_EXERCISE_: The response should consist only of the lines from the one with "Given: Zoom out using the minus icon" to the end of the data below, copied exactly and without pictures.

%%

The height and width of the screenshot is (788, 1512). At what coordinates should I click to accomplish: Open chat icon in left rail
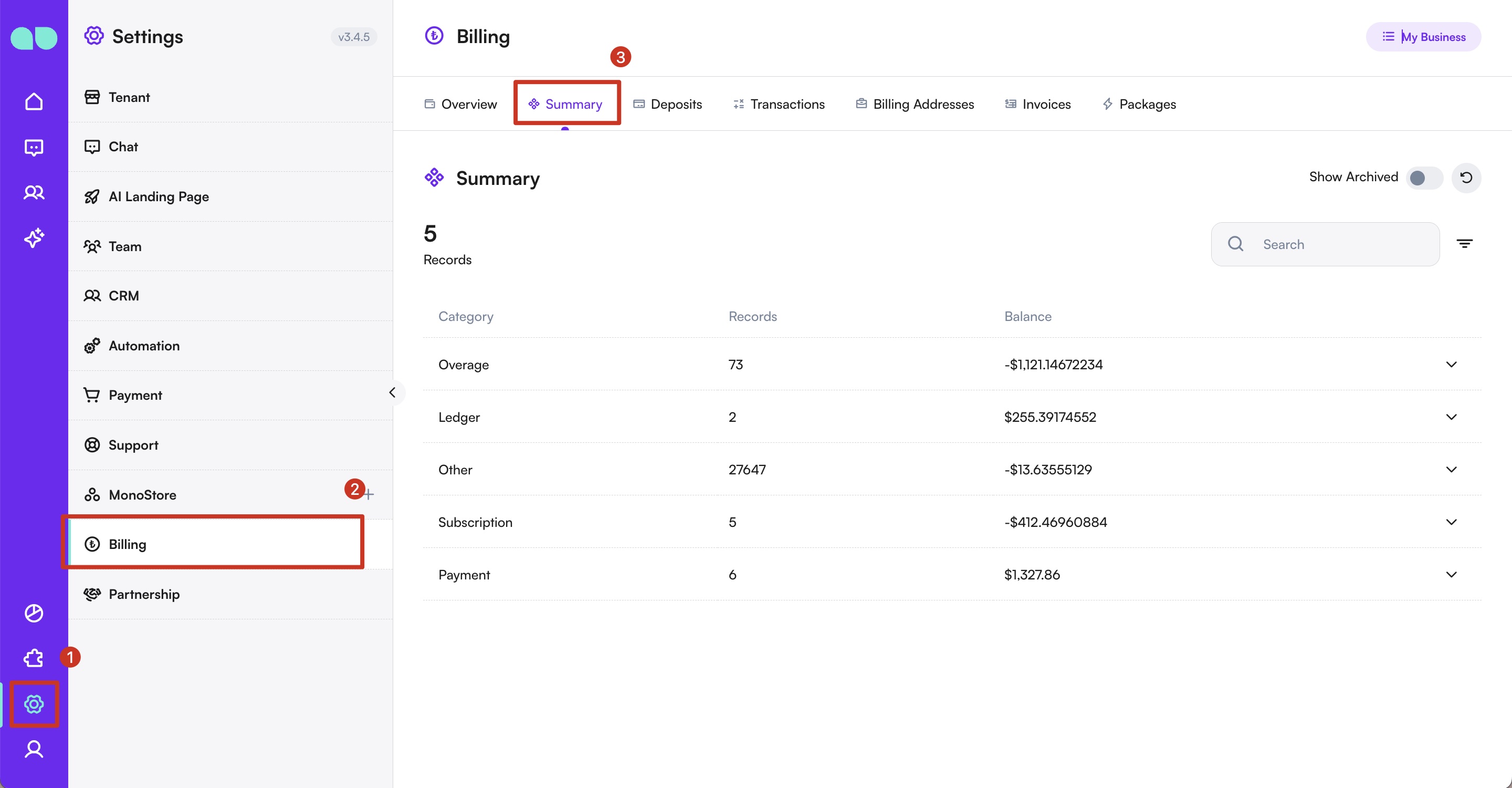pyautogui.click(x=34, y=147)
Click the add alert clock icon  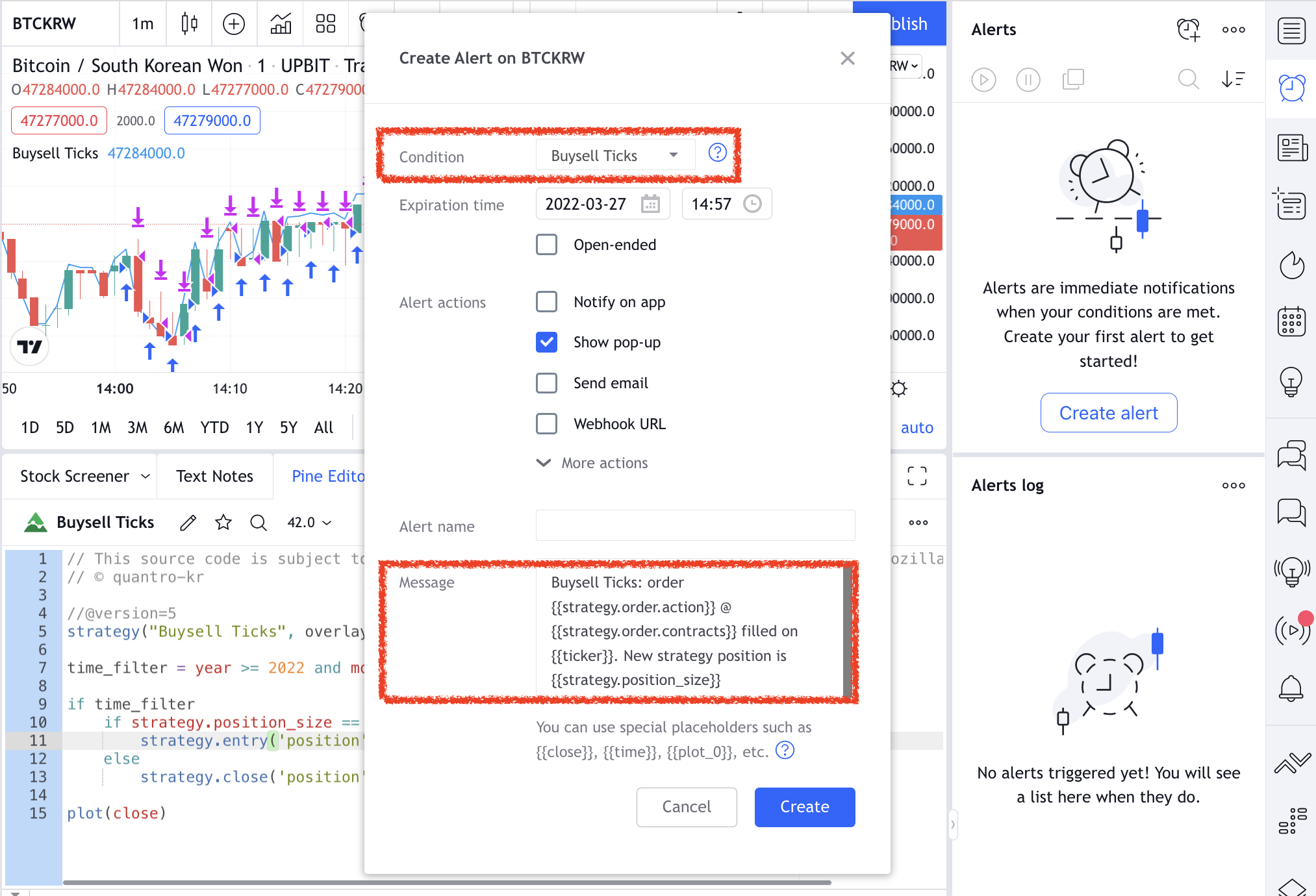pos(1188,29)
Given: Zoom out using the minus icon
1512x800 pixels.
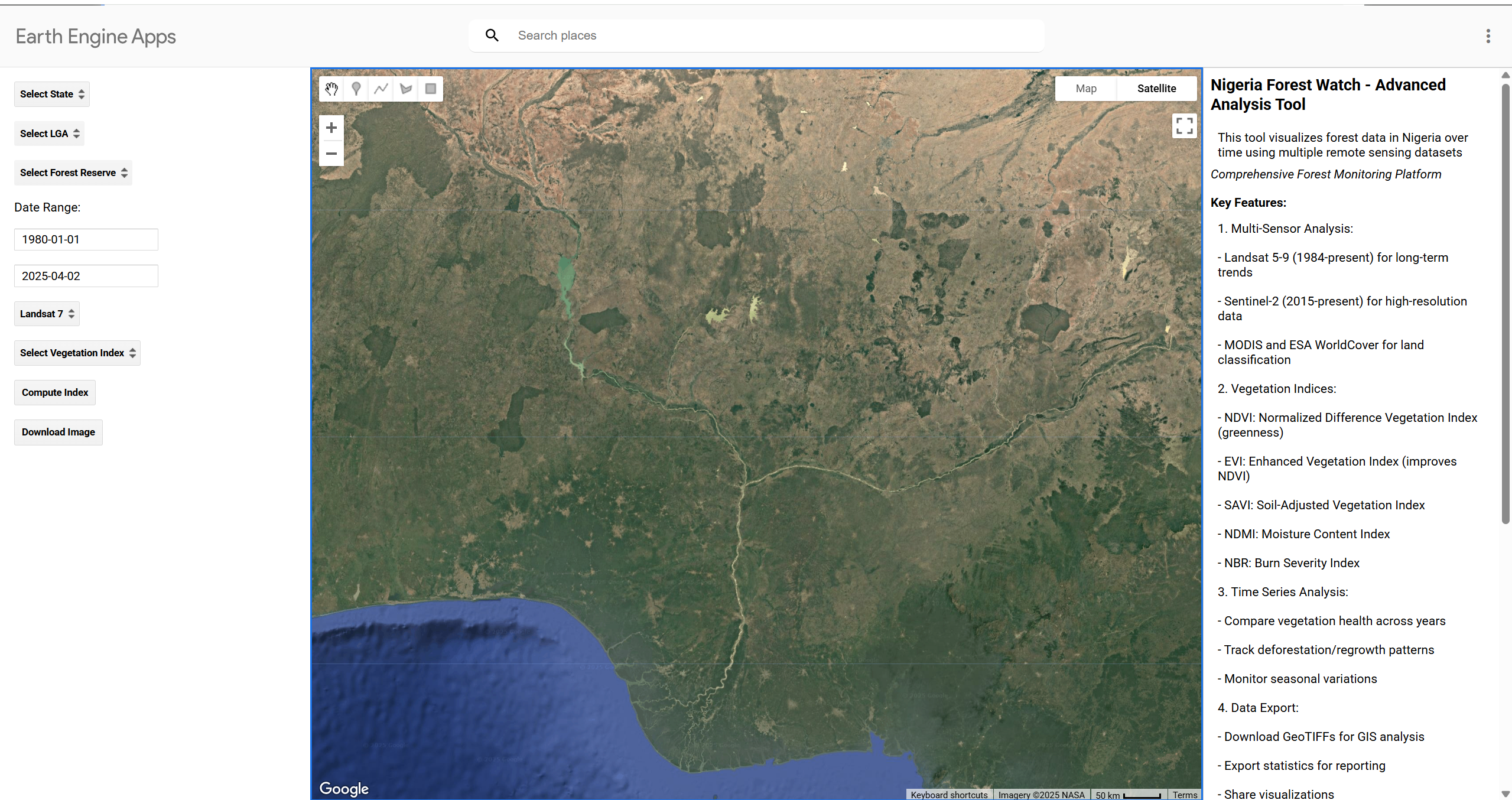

%%

_ANSWER TO THE PROBLEM_:
Given: Zoom out using the minus icon
1512x800 pixels.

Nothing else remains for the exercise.